Booking a room at the ryokan
(CNN) -- Making lodging arrangements for a trip to Japan can be daunting since most international tourists can neither speak nor read Japanese.
Yet the Internet, e-mail and a fax machine can help skirt the language barrier.
Some ryokan have Web sites with electronic forms and e-mail addresses for reservation requests.
An e-mail message or fax that provides contact information for the guest and a clear list of requirements, including dates, the number of people and the type of room, is much easier to process than a phone call from abroad in the middle of the night. (Tokyo is 13 hours ahead of the East Coast.)
The International Tourism Center of Japan operates Welcome Inn Reservation Assistance, a free service specializing in accommodations that are affordable and welcoming to foreign guests. Ryokan, family run inns, and Western-style pensions and business hotels are available.
Japanese Guest Houses offers a free reservation service conducted through e-mail and secure Internet forms. Listed ryokan prices range from 7,000 to more than 70,000 yen per guest, or from $65 to $655.
Ryokan rates often include dinner and breakfast, and are quoted per person, per night.
At Fukuzumiro, rates with food range from about 16,000 to 22,000 yen per person, per night, or about $150 to $205.
At Ryokan Hiiragiya in Kyoto, average room rates with food range from 30,000 to 60,000 yen per person, or $280 to $560.
It's possible to spend more than $1,000 per person, per night at some of the most luxurious inns.
Luxury Ryokan Collection, in conjunction with TravelOptions group, offers clients added services at some of Japan's most exclusive inns. Reservations are available through LRC's Web site.
For travelers with fewer yen in their wallets, budget options are available.
For about 4,000 yen per person, or $38, guests can enjoy a tatami room at Kyoto's Ryokan Yuhara with a view of the charming Takasegawa canal. Bathrooms are down the hall, and the innkeepers will gladly arrange for a private bath in the inn's communal tub.
Yuhara does not serve meals or provide the kind of elegance some of the more expensive inns offer, but it gives tourists a taste of traditional culture for a fraction of the price.
In Tokyo's Asakusa neighborhood, Ryokan Shigetsu provides a mix of modern and traditional elements for about $70 per person, per night. Meals are not included in the price, but they are available in the ryokan's restaurant.
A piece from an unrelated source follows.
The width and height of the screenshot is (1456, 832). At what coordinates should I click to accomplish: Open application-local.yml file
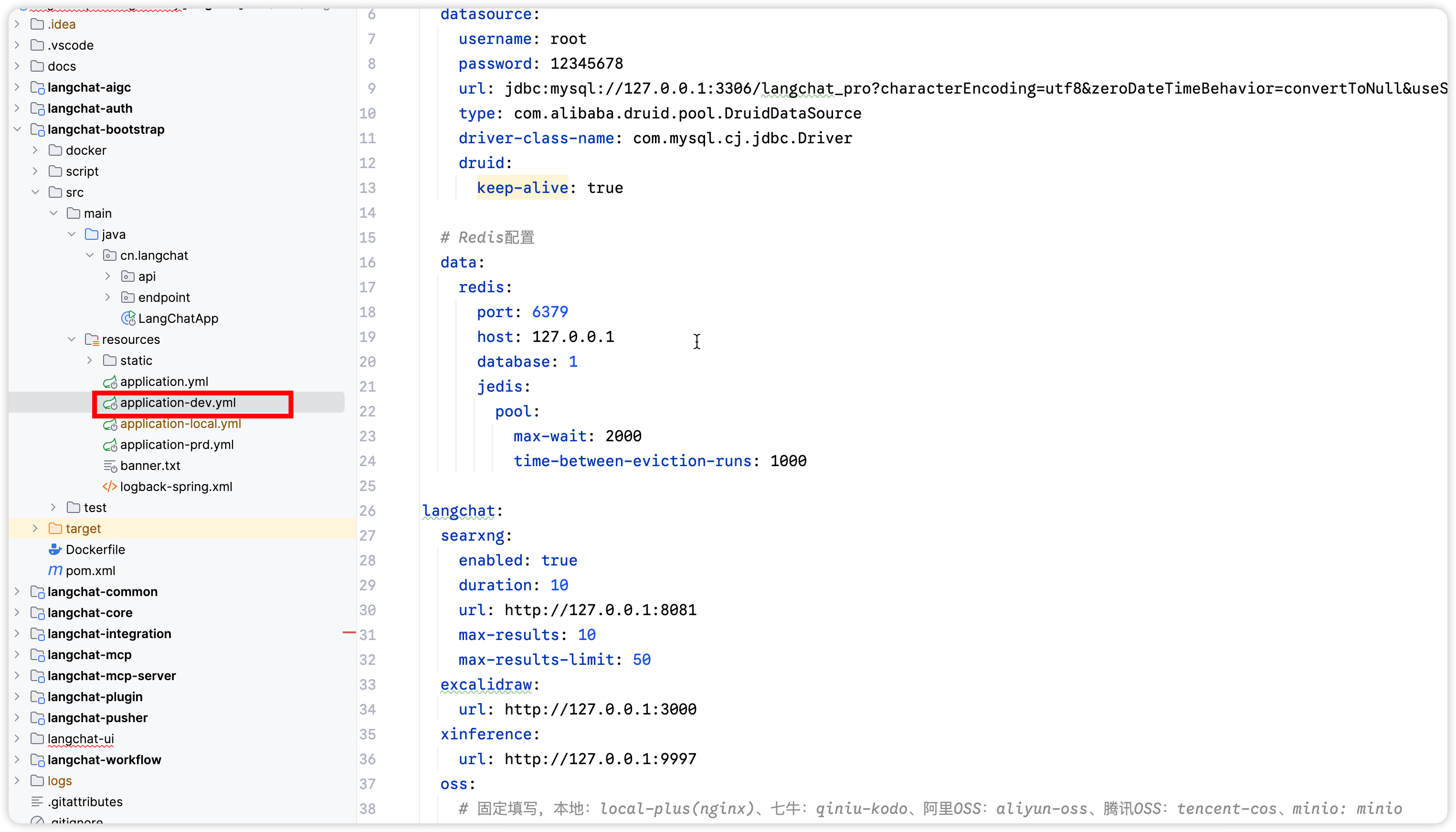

Western and traditional Japanese rooms are available, and communal baths with views of the famous Senso-ji Temple are a nice alternative to the capsule bathrooms in the rooms.
English-speakers are an exception in most ryokan, but the rooms usually contain reading material in English explaining the inn's history and general ryokan customs. Gracious service is the norm in Japan.